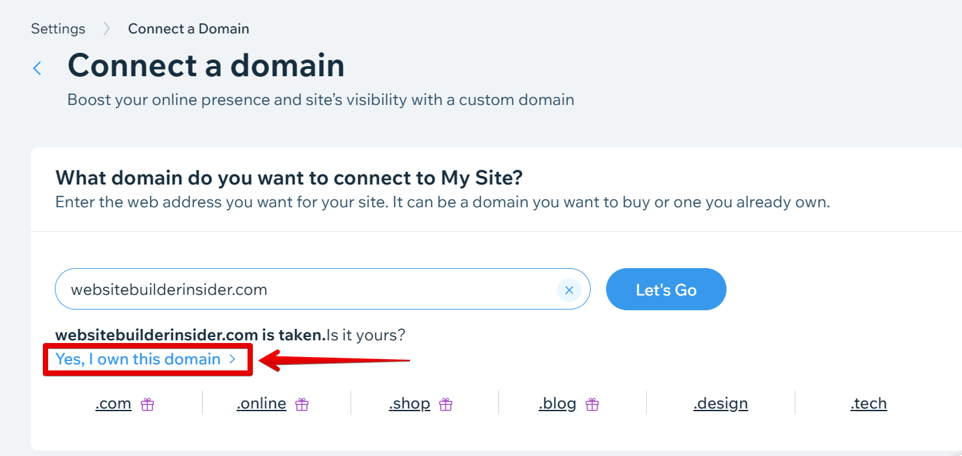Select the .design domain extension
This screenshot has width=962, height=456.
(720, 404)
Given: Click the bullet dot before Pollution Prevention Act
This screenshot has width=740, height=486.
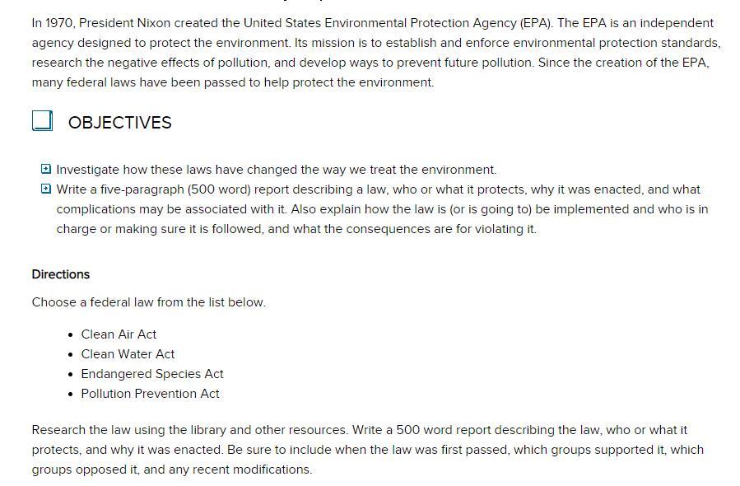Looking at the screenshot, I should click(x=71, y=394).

◇ ◇ ◇ ◇

EXERCISE AIM => Nothing but the lines from the one containing "Given: Click the" through the end of the entries should be written out, exactly and without pictures.

EXERCISE RESPONSE =>
Given: Click the bullet dot before Pollution Prevention Act
This screenshot has width=740, height=486.
Looking at the screenshot, I should click(x=71, y=394).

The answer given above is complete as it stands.